• Stored items

•••••

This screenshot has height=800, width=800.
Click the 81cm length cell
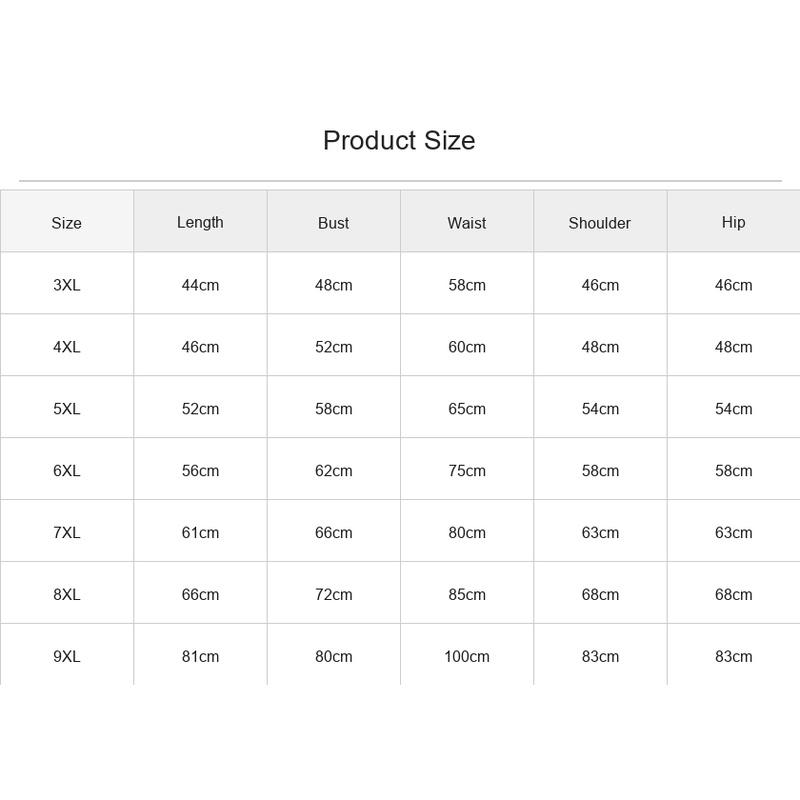point(200,656)
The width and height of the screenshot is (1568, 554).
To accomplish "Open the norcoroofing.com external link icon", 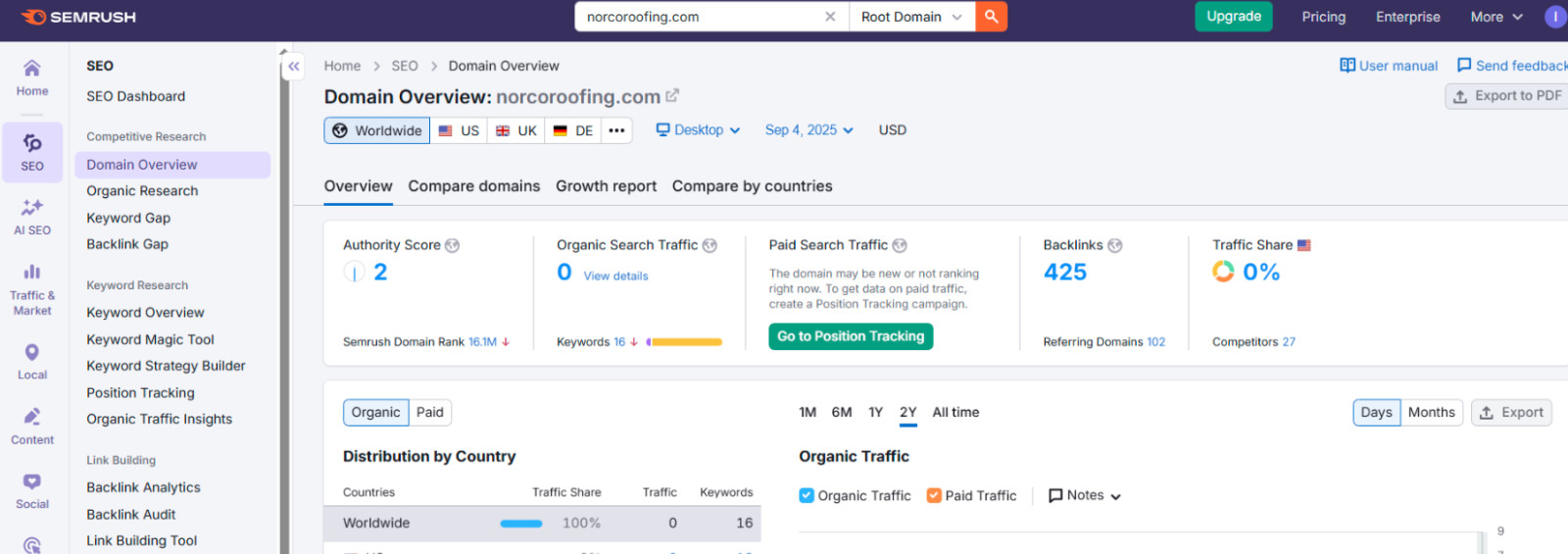I will tap(672, 96).
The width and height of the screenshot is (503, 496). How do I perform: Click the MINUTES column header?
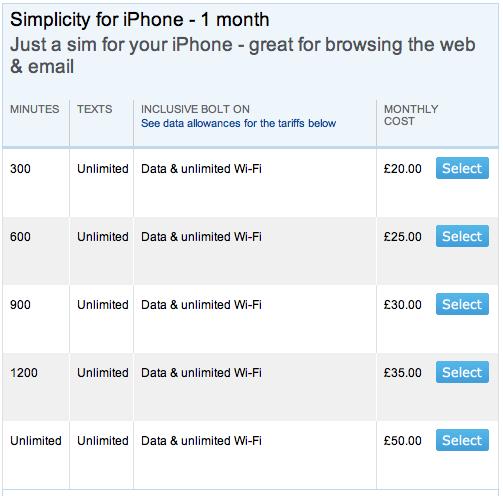point(35,109)

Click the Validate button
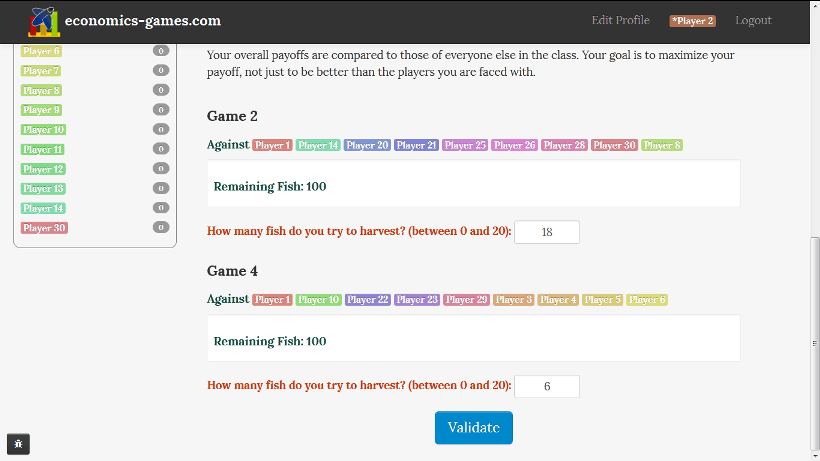click(x=474, y=428)
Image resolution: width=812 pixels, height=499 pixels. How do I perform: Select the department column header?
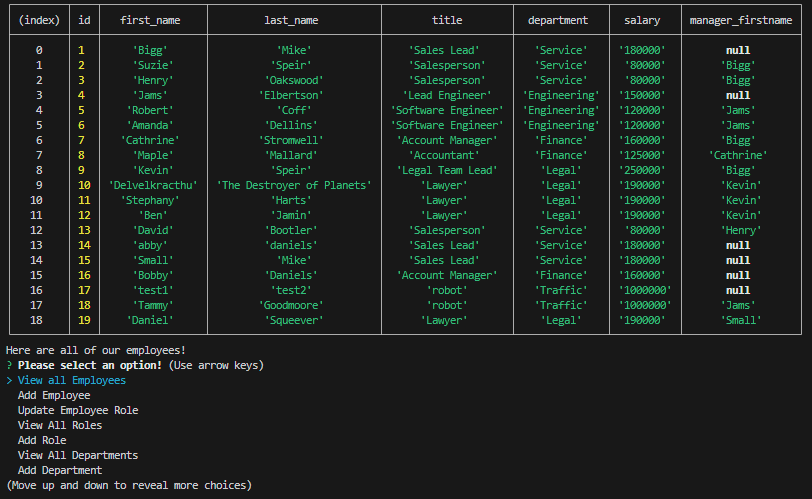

•••••

• Exercise goal
Leave the pictures out, then output exactly the lines from the "Click the Validate button" line through the end of the records above, and no others.

• Answer to the exercise
Click the Validate button
click(x=474, y=428)
Image resolution: width=812 pixels, height=499 pixels. How do I perform: Select the department column header?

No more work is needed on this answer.